Appellant heeft betoogd dat ten tijde hier van belang er geen onderzoek was naar zijn recht op bijstand en er evenmin grond was om zijn recht op bijstand in twijfel te trekken. Hij wijst daarbij op de brief van 16 augustus 2011 waarin hem is meegedeeld dat het college wil weten waarom hij niet op de vorige uitnodiging heeft gereageerd omdat wordt overwogen zijn uitkering tijdelijk te verlagen. Appellant heeft in dit kader ter zitting van de Raad, onder verwijzing naar rechtsoverweging 4.4 van de uitspraak van de Raad van 9 maart 2010, ECLI:NL:CRVB:2010:BL7171, verder aangevoerd dat er geen redelijke grond was voor het afleggen van een huisbezoek aangezien zijn woon- en leefsituatie op een andere effectieve en voor appellant minder belastende wijze konden worden geverifieerd, zoals een check in de gemeentelijke basisadministratie persoonsgegevens. Dit betoog slaagt niet. Appellant is, zonder bericht, niet verschenen op 16 augustus 2011 en op 23 augustus 2011. De rechtbank heeft gelet hierop terecht geoordeeld dat het college daarom voldoende reden had om een verdergaand onderzoek in te stellen naar het recht op bijstand.

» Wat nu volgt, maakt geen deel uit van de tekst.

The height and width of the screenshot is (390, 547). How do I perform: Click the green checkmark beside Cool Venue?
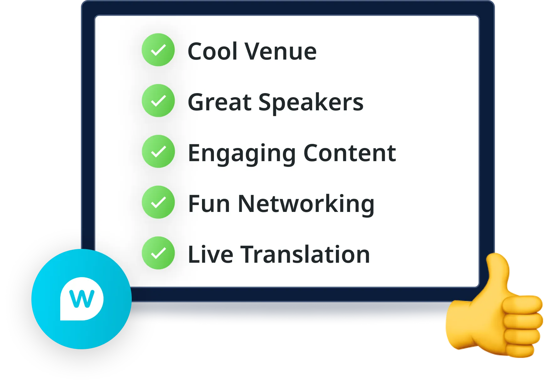pos(158,50)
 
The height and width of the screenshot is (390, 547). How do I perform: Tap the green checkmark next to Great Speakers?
pos(158,101)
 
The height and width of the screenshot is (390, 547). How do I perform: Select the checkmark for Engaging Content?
pos(158,151)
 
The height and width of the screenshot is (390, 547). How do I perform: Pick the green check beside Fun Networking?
pos(158,202)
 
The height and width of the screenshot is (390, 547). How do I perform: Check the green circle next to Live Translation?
pos(158,253)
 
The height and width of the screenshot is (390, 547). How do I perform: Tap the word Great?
pos(220,102)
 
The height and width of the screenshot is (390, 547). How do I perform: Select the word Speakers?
pos(311,103)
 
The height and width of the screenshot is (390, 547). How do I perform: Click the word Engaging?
pos(242,154)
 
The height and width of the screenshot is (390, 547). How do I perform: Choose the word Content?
pos(350,153)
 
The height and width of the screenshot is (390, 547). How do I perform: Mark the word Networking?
pos(306,205)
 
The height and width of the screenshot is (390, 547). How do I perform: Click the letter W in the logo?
pos(82,299)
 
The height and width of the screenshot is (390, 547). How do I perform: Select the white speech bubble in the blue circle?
pos(82,299)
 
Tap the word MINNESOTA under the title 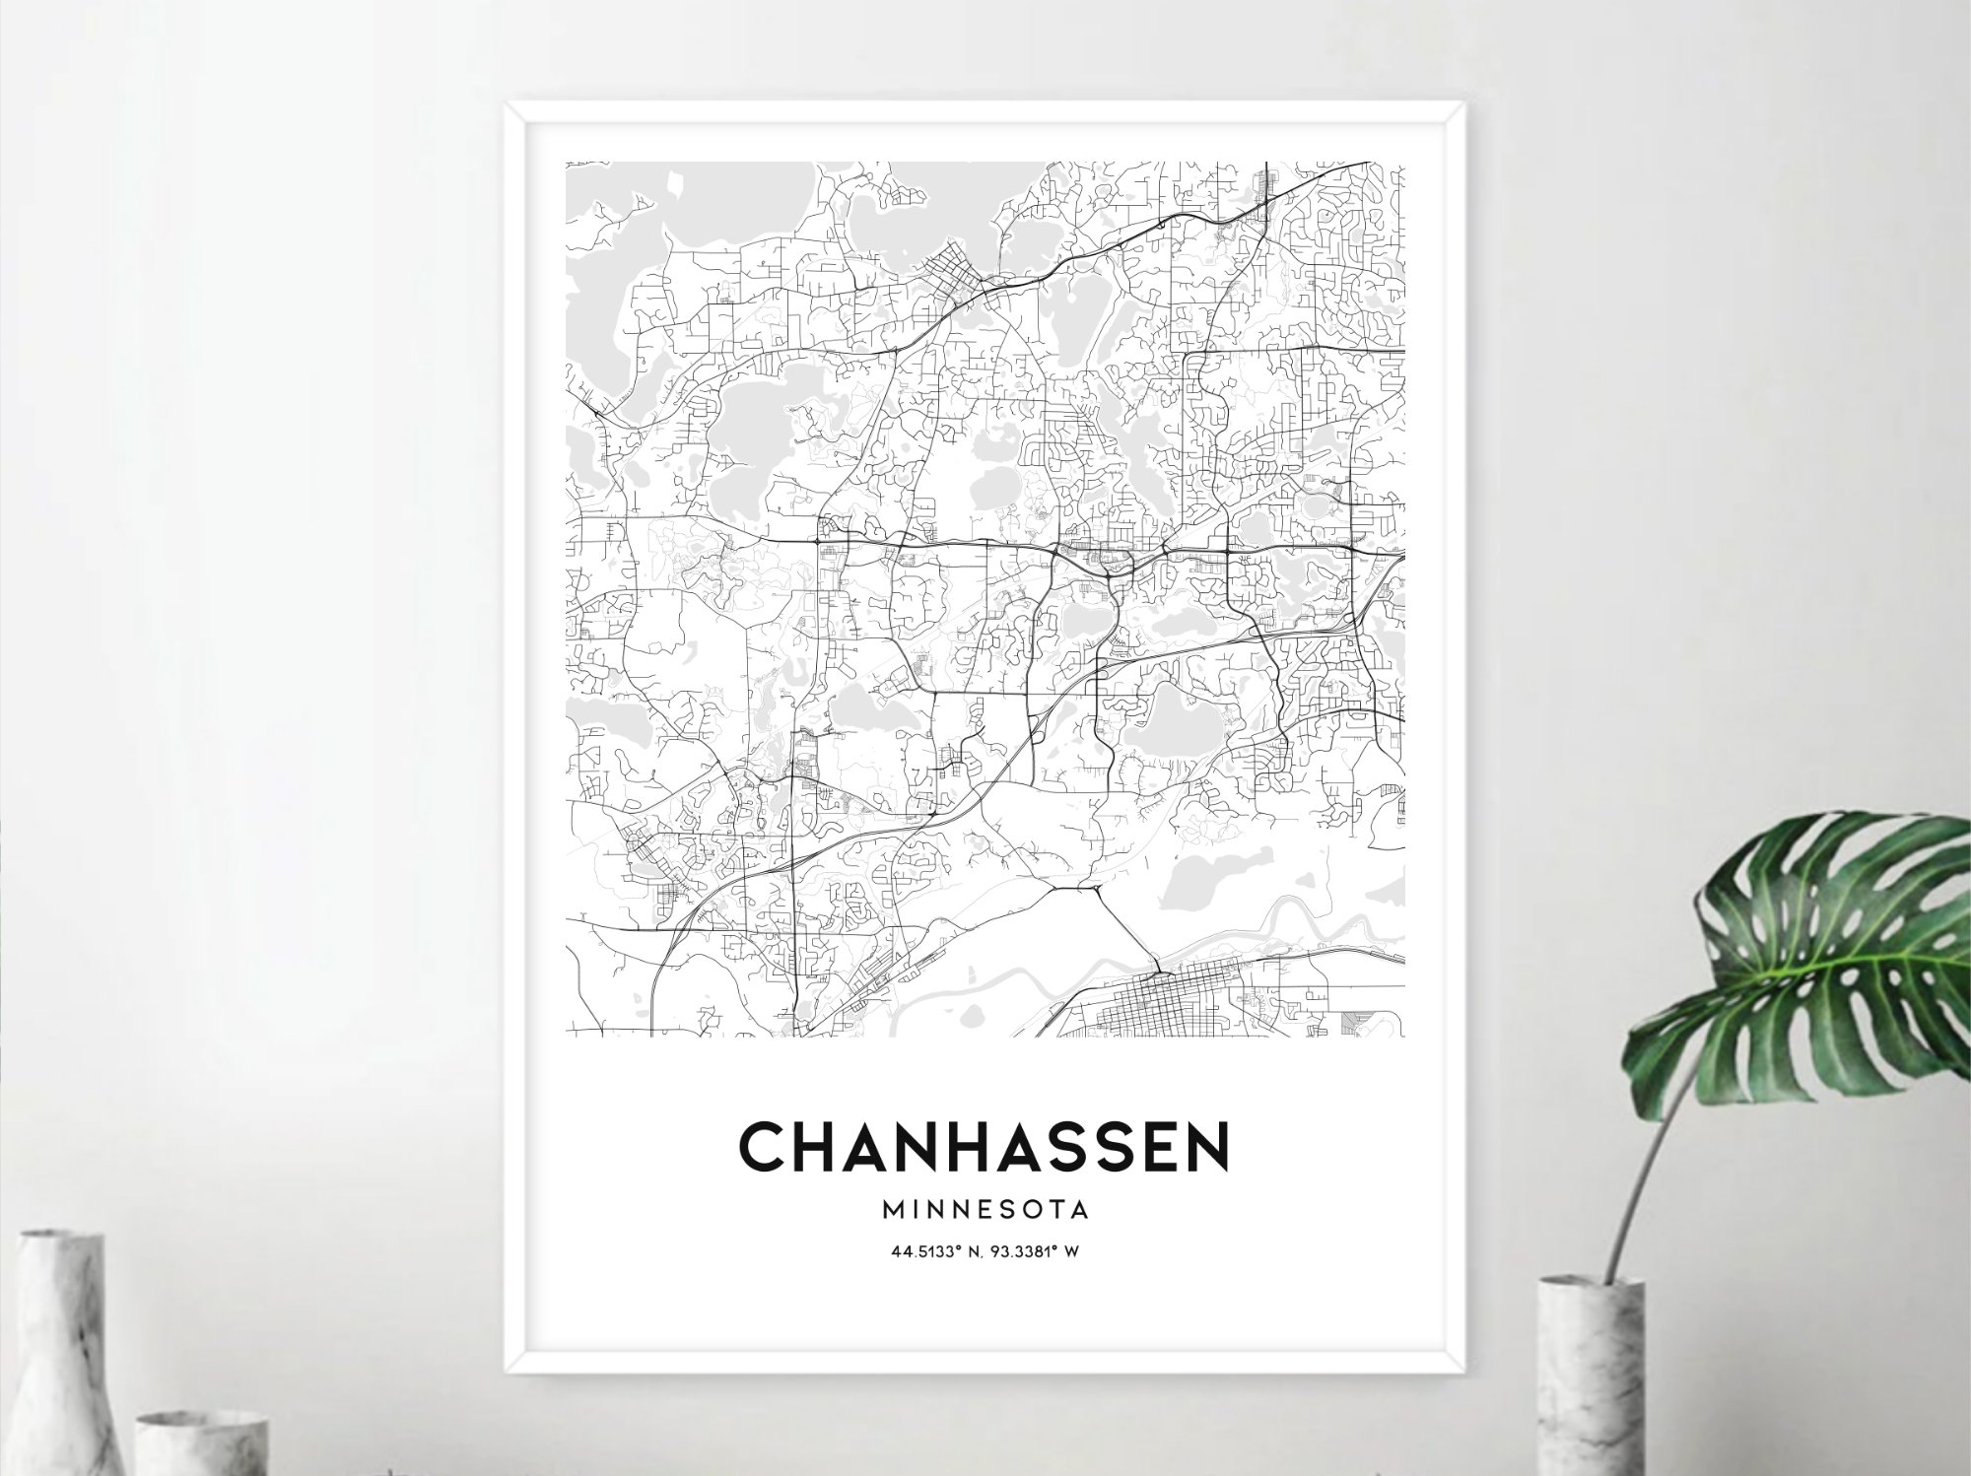click(x=985, y=1208)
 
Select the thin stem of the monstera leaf click(x=1641, y=1163)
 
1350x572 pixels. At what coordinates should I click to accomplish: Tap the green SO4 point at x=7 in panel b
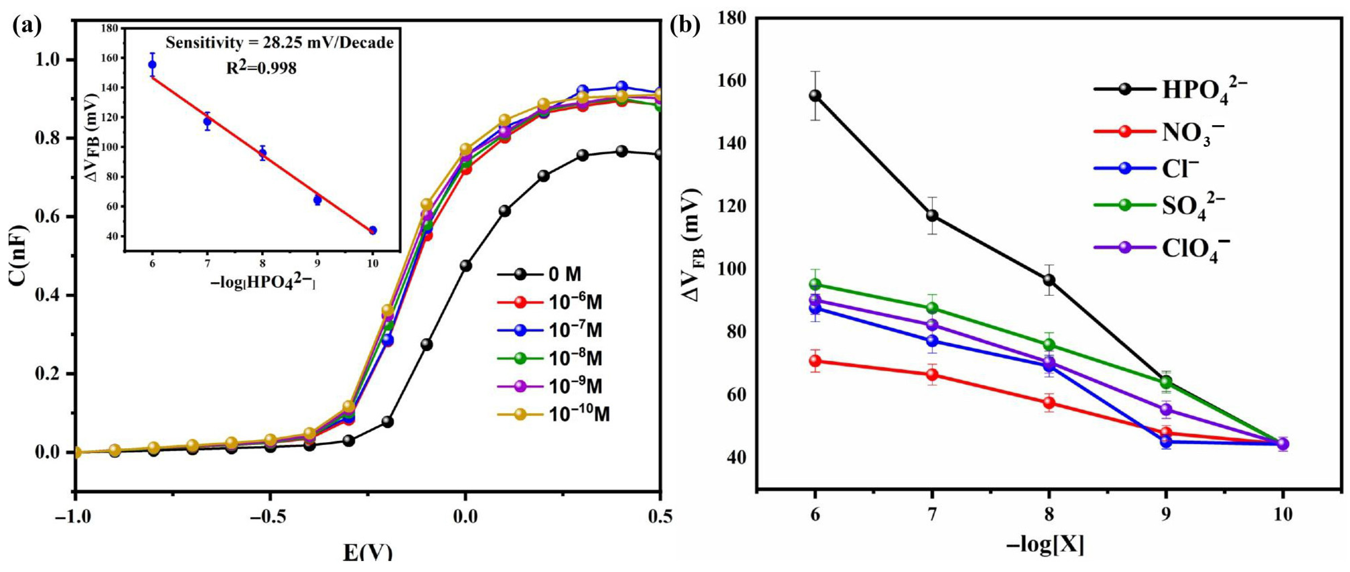click(932, 308)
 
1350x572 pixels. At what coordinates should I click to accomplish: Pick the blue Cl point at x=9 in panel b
click(1166, 441)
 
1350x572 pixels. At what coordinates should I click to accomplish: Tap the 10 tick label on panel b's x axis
click(1282, 515)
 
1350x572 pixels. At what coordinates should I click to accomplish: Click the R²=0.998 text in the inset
click(261, 68)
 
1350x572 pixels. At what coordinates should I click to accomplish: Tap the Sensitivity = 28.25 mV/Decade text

Daarbij komt dat het college in de brief van 16 augustus 2011 niet alleen heeft gewezen op een mogelijke verlaging van de bijstand maar ook op het starten van een onderzoek naar de rechtmatigheid van het recht op bijstand indien appellant niet reageert op de oproep. Ten slotte is van belang dat het op
29 augustus 2011 niet is gekomen tot het daadwerkelijk afleggen van een huisbezoek, zodat de vraag of het college een voor appellant minder belastend onderzoeksinstrument had kunnen inzetten hier niet relevant is.
4.6.
Uit 4.5 volgt dat de bevindingen van een ingesteld onderzoek naar het recht op bijstand van appellant de reden hebben gevormd voor de in geding zijnde opschorting. Het gemeentelijk beleid inzake opschorting bij het niet voldoen aan verplichtingen in het kader van de arbeidsschakeling en mogelijke afstemming is in dit geval niet van toepassing. Wat appellant in dit kader heeft aangevoerd slaagt dan ook niet.
4.7.
In hoger beroep heeft het college een door de handhavingsspecialisten [naam 1] en [naam 2] ondertekend rapport van bevindingen van 1 september 2011 overgelegd. Het rapport is opgemaakt op ambtsbelofte. De Raad heeft geen reden om de vermelding in het rapport dat [naam 1] de oproepbrief op 29 augustus 2011 persoonlijk heeft gedeponeerd in de brievenbus van appellant, in twijfel te trekken. Daarbij is van belang dat ook het besluit tot opschorting van 30 augustus 2011 al refereert aan de oproep van 29 augustus 2011 en dat, zoals in 4.3 is vermeld, de ontvangst van die oproep niet eerder dan in hoger beroep is betwist. Handhavingsspecialist [naam 1] heeft voorts in het door het college overgelegde interne
e-mailbericht van 29 oktober 2013 de gang van zaken op 29 augustus 2011, waaronder het deponeren van de oproep in de brievenbus van appellant, bevestigd. Gelet op het voorgaande is er, anders dan appellant stelt, geen aanleiding voor het oproepen en onder ede horen van de handhavingsspecialisten [naam 1] en [naam 2].
4.8.
Appellant heeft in hoger beroep zijn standpunt herhaald dat de afspraken waarop hij niet is verschenen op een te korte termijn zijn gepland en dat geen redelijke termijn in acht is genomen. De rechtbank heeft dit betoog op goede gronden verworpen. De Raad onderschrijft rechtsoverwegingen 4.4 en 4.5 van de aangevallen uitspraak en neemt deze over. Daaraan wordt toegevoegd dat volgens vaste rechtspraak van de Raad (uitspraak van 30 oktober 2012, ECLI:NL:CRVB:2012:BY1790) het college er in beginsel vanuit mag gaan dat post die in de brievenbus van het woonadres van een betrokkene wordt gedaan met een uitnodiging om de daarop volgende dag te verschijnen, de betrokkene zo tijdig bereikt dat hij aan die uitnodiging gevolg kan geven of om uitstel kan verzoeken.
4.9.
Uit 4.3 tot en met 4.8 volgt dat het hoger beroep niet slaagt, zodat de aangevallen uitspraak, voor zover aangevochten, dient te worden bevestigd.
5.
Voor een veroordeling in de proceskosten bestaat geen aanleiding.

BESLISSING

De Centrale Raad van Beroep bevestigt de aangevallen uitspraak voor zover aangevochten.
Deze uitspraak is gedaan door C. van Viegen , in tegenwoordigheid van P.C. de Wit als griffier. De beslissing is uitgesproken in het openbaar op 15 juli 2014.